## Task to complete
Return only the lines from the one that contains "Screen dimensions: 687x831" through the last line of the records below, exactly as they stand. Pictures are not part of the copy.

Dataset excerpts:
BEGIN
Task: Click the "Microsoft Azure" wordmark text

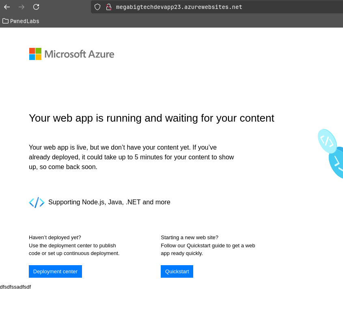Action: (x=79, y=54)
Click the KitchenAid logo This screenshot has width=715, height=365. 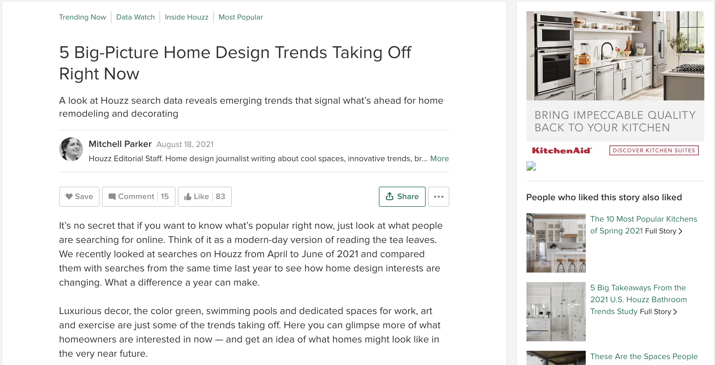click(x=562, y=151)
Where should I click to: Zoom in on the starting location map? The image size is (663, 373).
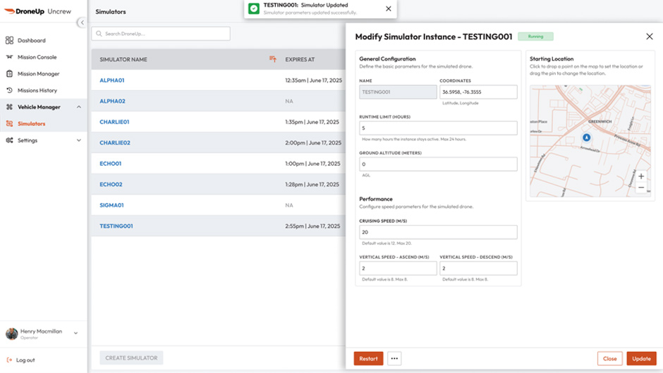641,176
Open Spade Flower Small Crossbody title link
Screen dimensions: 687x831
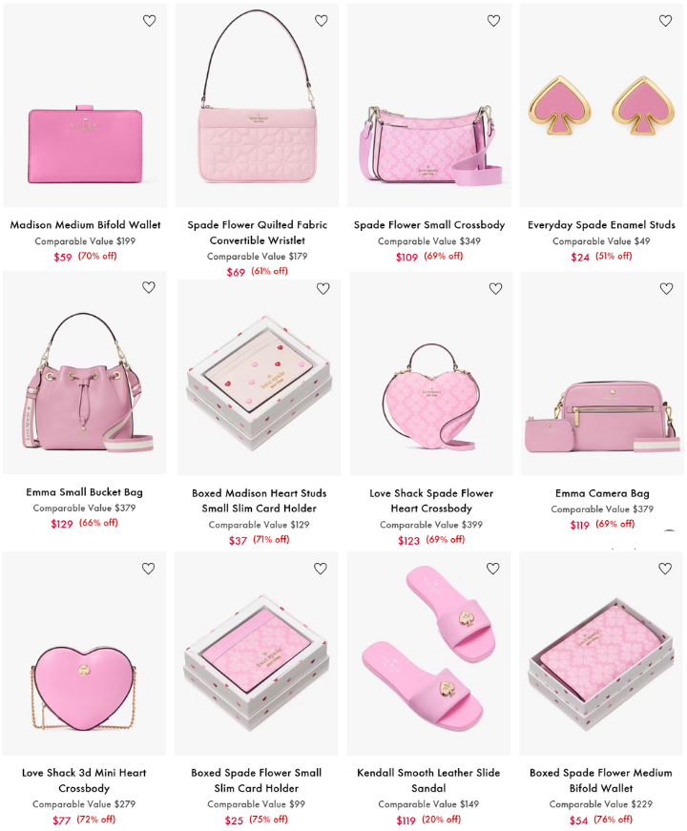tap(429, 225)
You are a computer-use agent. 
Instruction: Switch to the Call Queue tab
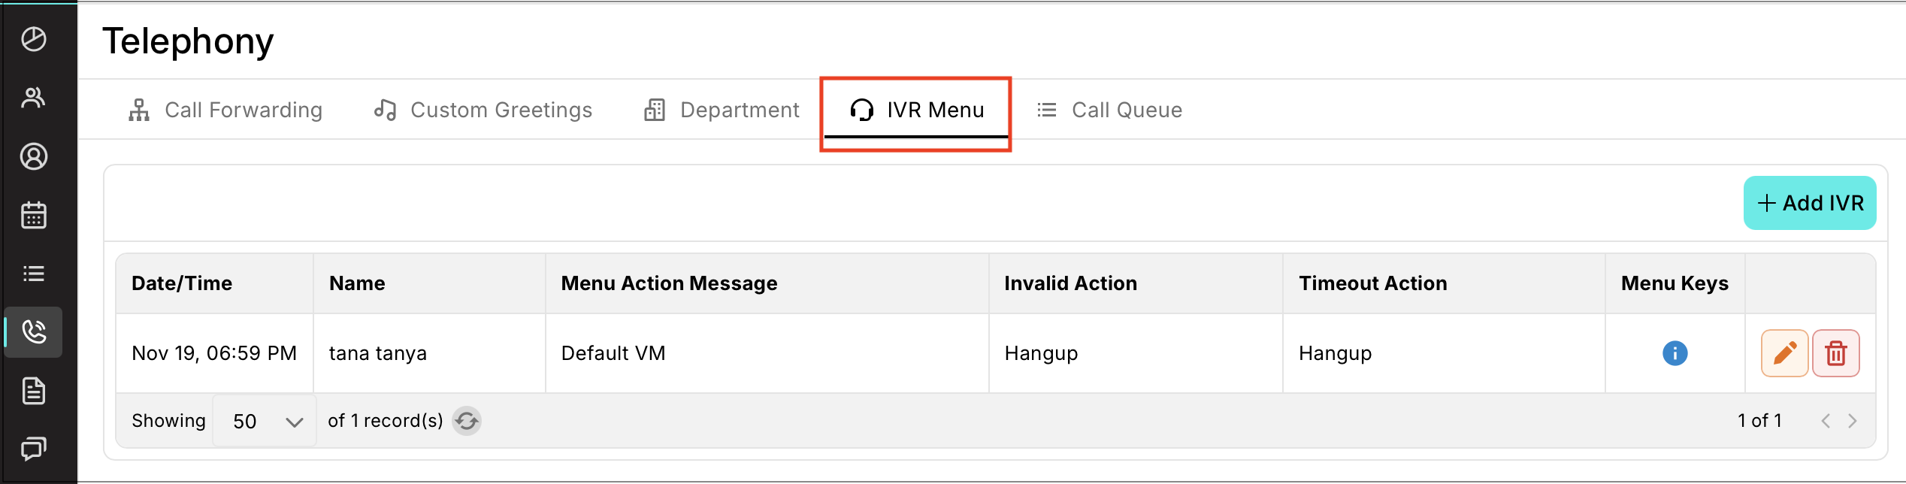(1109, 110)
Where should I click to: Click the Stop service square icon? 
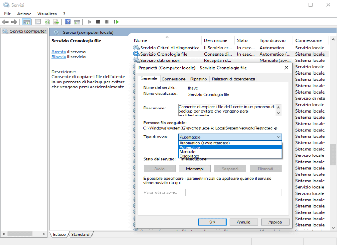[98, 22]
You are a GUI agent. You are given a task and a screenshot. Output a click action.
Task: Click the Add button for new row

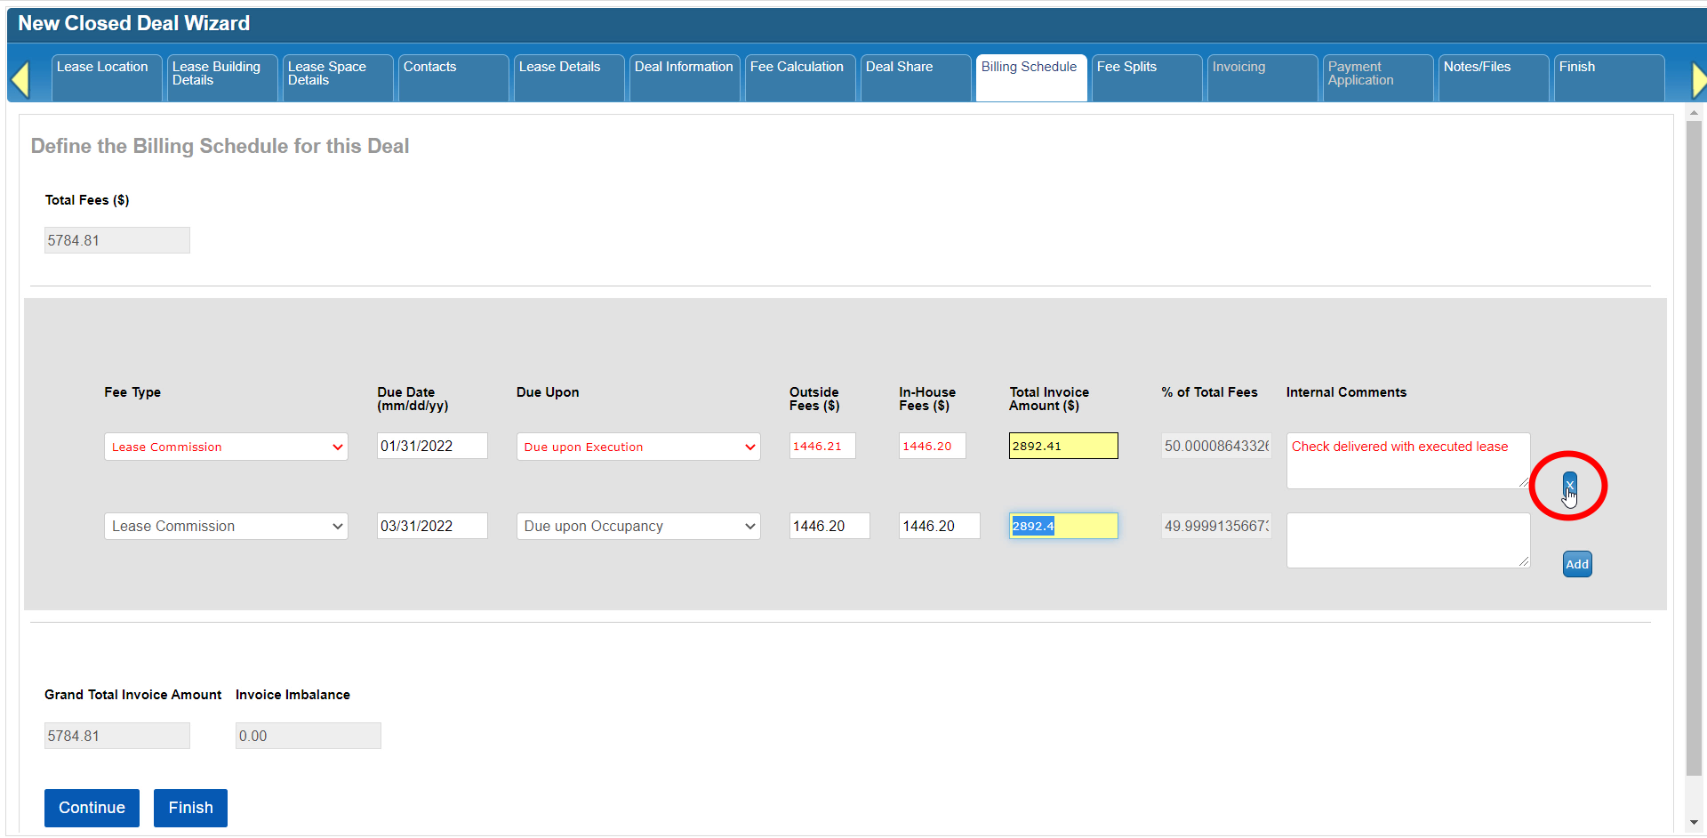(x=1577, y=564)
END
## Output of the exercise
Screen dimensions: 687x831
tap(429, 225)
You are a computer-use agent. 
Instruction: Switch to the Call Queue tab
(1109, 110)
Where should I click to: Click the Stop service square icon? 
[98, 22]
You are a GUI agent. You are given a task and a screenshot. Output a click action.
Task: Click the Add button for new row

(x=1577, y=564)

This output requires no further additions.